“Freemasonry unites the men of every country, sect and opinion.”  This line from the Entered Apprentice lecture illustrates one of the most unique and yet least utilized aspects of Freemasonry—especially for Lodge education.  Holding an open discussion of some Masonic question or topic is an opportunity to tap into the experience and knowledge of the Brethren for the benefit of the Lodge.

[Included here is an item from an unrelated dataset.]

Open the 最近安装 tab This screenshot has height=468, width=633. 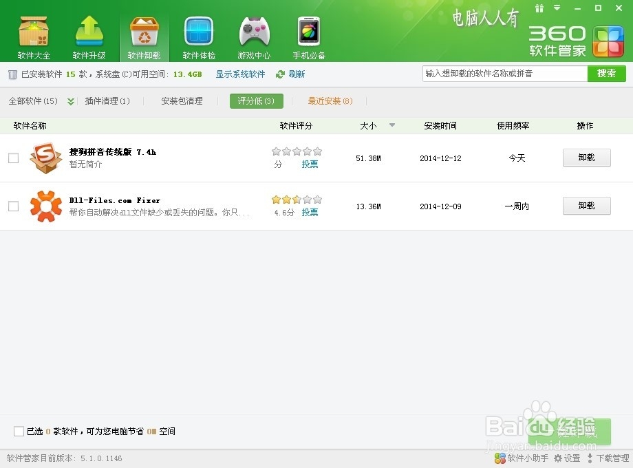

Suggestions for leading an educational discussion:

  1. Ask the Master to allow 15 minutes for a discussion at the next meeting.  Discussions will likely last much longer once the Brethren get used to the practice.
  2. Announce the question to be discussed at the meeting prior to when it will be discussed.  Allow the Brethren to choose which of the four suggested questions to discuss or to suggest an alternative question.  Remember, the discussion of partisan politics or sectarian religion has no place in the Lodge or when Freemasons are assembled.
  3. A couple Brethren should be asked, in advance, to start the discussion by briefly sharing their responses to the question.
  4. Hold the discussion in the Lodge room while the Lodge is at refreshment.  This will preserve the good manners of a tyled meeting while allowing the Brethren to remain seated during the discussion.  It also avoids having the discussion go through the Master and dispenses with the need to give due-guards and signs.
  5. Whoever leads the discussion should remember that his role is to encourage discussion and not to share his own ideas.
  6. Make use of resources like Mackey's Encyclopedia to help with expanded definitions of Masonic terms like "Cable Tow." (It really is more that just a rope)
  7. Use follow up questions like:  "What does everyone else think?" or "Is there anyone else who agrees?" "Anyone else who disagrees?"  "Tell me more about why you think that is important?"-- These kinds of questions will encourage members to speak with each other and also reinforce the idea that there are no wrong or right answers.
  8. Be prepared to briefly summarize the high points at the end of the discussion.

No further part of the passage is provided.